──────── DATA PROVIDED ────────
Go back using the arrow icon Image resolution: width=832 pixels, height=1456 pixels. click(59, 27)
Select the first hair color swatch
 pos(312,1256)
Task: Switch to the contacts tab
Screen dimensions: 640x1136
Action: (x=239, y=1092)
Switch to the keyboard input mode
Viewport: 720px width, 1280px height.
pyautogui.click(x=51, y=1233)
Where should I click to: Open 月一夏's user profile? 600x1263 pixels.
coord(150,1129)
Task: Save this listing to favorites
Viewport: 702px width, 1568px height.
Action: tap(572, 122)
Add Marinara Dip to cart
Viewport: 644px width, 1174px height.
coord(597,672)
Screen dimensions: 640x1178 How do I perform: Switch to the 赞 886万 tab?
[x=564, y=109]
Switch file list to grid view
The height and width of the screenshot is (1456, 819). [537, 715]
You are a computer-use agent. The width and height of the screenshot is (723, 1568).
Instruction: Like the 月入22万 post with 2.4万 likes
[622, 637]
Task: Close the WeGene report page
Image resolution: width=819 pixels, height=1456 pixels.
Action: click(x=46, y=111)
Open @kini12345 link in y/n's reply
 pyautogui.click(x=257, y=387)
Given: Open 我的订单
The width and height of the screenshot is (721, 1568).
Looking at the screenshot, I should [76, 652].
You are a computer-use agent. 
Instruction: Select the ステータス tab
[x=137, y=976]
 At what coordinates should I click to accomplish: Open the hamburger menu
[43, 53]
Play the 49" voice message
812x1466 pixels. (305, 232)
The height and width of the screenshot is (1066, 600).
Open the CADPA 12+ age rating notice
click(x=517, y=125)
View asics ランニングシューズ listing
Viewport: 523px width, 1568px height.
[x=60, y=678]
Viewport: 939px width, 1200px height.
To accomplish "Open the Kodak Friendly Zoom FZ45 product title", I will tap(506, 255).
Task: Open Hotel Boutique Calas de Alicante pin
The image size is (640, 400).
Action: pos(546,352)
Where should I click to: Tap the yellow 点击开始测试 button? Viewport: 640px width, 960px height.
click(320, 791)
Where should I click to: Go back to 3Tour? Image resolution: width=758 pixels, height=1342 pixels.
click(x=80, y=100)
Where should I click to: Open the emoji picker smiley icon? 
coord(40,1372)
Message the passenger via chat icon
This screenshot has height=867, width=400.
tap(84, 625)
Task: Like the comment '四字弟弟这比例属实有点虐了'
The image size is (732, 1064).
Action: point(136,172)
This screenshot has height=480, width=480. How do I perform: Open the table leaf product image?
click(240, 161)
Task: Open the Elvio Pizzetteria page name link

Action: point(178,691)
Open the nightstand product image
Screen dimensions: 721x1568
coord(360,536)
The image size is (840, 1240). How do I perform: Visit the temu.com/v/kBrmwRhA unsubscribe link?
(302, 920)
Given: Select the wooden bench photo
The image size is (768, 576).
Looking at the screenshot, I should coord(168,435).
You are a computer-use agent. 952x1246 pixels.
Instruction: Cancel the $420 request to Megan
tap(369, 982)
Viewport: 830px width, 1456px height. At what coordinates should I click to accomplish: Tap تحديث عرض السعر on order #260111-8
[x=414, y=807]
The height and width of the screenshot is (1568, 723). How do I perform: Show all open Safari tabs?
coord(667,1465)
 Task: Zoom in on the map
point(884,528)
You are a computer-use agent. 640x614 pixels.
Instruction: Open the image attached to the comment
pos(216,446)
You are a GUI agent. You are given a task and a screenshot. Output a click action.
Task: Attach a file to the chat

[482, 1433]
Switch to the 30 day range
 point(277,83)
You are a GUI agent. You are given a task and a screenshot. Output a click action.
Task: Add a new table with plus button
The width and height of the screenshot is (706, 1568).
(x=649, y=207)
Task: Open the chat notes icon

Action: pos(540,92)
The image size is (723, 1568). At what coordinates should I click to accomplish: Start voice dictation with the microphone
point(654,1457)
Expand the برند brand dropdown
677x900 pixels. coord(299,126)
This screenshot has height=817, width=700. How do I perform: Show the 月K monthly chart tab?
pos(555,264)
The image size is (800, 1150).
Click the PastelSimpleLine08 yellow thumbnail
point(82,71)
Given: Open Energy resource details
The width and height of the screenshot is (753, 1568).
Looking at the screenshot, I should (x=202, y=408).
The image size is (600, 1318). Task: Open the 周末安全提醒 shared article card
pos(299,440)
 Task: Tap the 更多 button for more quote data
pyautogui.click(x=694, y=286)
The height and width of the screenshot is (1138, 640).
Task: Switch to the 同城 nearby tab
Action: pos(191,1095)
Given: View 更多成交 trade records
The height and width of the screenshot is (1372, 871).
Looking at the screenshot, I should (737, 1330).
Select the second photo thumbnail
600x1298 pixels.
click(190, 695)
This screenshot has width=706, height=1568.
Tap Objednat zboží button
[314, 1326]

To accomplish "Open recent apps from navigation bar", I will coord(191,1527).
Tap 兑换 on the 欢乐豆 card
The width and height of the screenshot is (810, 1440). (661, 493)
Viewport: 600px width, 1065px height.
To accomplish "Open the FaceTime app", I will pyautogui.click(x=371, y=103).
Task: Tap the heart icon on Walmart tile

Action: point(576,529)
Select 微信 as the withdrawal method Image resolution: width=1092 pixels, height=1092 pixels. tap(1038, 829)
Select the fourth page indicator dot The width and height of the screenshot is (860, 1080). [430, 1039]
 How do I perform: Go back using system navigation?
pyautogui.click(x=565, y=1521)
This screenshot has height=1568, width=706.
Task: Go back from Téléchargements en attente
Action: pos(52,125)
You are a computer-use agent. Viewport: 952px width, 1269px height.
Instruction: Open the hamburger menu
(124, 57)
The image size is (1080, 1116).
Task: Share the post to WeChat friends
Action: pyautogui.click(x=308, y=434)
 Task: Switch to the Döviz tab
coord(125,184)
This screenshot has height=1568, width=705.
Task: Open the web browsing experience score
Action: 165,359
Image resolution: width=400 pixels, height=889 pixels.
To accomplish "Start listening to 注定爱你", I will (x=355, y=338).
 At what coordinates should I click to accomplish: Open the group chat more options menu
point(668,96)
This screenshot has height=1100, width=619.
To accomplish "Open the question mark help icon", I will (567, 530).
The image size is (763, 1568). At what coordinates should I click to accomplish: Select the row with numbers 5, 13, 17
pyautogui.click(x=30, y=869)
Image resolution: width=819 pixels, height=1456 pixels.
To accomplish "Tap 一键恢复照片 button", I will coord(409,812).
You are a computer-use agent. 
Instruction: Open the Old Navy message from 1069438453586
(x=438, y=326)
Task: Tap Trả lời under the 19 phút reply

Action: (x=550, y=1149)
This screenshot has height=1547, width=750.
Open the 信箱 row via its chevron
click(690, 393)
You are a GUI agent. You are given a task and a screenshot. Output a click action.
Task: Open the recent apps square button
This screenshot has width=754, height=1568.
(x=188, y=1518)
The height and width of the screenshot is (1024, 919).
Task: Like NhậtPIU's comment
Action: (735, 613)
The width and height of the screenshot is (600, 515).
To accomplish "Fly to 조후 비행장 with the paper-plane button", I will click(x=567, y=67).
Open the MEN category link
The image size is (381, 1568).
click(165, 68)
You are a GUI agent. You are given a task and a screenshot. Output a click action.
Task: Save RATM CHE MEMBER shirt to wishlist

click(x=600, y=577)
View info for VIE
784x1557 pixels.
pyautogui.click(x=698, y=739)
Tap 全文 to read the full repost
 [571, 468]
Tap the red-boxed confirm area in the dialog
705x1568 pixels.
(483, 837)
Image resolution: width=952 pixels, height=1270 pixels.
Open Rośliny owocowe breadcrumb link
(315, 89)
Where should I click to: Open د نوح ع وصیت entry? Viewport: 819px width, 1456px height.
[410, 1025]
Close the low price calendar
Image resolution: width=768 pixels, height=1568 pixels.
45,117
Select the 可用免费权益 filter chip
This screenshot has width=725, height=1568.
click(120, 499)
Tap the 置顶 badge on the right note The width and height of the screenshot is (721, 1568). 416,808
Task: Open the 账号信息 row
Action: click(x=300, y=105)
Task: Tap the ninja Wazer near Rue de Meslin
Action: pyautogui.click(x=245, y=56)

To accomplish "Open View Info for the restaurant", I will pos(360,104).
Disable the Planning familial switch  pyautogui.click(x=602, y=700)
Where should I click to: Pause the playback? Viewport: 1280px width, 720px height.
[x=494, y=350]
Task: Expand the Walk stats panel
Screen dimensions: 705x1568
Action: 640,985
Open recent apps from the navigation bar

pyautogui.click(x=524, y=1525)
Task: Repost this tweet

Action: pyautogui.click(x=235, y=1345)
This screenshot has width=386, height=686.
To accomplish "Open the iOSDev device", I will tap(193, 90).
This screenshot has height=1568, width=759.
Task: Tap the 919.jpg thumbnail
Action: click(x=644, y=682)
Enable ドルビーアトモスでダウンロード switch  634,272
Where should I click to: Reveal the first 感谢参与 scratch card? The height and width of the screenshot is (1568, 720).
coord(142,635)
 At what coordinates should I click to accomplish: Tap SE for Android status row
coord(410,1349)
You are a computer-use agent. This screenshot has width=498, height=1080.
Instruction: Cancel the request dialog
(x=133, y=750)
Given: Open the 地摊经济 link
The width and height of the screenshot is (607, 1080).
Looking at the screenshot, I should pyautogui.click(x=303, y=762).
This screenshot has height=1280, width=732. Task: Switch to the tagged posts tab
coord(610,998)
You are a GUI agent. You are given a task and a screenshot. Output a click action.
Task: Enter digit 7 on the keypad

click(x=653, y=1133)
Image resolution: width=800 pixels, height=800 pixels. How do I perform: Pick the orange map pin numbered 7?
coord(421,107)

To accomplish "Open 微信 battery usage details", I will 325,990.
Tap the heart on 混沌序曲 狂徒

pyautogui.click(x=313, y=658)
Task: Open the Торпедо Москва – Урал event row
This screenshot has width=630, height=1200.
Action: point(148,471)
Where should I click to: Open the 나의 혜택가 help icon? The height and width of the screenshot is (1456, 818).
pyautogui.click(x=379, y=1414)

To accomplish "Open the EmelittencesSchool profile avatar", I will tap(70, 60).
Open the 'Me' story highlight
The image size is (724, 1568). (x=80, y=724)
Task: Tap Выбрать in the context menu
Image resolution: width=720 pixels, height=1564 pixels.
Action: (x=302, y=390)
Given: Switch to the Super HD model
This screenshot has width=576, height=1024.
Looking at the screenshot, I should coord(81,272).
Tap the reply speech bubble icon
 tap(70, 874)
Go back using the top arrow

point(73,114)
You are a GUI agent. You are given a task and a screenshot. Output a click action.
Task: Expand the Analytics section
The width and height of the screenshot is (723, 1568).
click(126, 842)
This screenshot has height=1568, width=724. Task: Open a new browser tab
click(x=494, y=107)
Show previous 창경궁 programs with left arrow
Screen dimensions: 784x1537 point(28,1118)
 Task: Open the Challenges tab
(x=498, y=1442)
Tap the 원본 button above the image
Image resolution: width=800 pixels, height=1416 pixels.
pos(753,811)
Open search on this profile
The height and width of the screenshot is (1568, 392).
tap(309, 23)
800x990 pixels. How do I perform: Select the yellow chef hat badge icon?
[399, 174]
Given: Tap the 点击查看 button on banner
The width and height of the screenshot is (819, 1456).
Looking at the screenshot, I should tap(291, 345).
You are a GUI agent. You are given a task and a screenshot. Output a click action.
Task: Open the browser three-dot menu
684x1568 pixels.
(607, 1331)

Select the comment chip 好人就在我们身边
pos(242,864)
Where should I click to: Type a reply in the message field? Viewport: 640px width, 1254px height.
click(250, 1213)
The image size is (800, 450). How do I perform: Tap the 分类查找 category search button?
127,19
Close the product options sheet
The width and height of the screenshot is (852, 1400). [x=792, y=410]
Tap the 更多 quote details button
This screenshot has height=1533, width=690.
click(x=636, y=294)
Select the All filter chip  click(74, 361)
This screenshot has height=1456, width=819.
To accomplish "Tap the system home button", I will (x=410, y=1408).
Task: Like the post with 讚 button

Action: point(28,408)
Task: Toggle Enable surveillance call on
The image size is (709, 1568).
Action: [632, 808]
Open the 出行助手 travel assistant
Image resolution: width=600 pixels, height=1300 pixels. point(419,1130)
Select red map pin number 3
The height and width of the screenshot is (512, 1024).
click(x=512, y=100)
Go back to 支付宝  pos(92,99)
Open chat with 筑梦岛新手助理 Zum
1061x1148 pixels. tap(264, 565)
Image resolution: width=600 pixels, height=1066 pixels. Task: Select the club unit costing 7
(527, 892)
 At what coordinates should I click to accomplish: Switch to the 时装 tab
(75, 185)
────────
WRITTEN TASK - Copy the items between the line holding "Where should I click to: Open د" and the line holding "Disable the Planning", inclusive, without any changes.

ANSWER FOR THE TASK -
Where should I click to: Open د نوح ع وصیت entry? Viewport: 819px width, 1456px height.
[410, 1025]
Close the low price calendar
Image resolution: width=768 pixels, height=1568 pixels.
45,117
Select the 可用免费权益 filter chip
This screenshot has width=725, height=1568.
click(120, 499)
Tap the 置顶 badge on the right note The width and height of the screenshot is (721, 1568). 416,808
Task: Open the 账号信息 row
Action: click(x=300, y=105)
Task: Tap the ninja Wazer near Rue de Meslin
Action: pyautogui.click(x=245, y=56)

To accomplish "Open View Info for the restaurant", I will pos(360,104).
Disable the Planning familial switch  pyautogui.click(x=602, y=700)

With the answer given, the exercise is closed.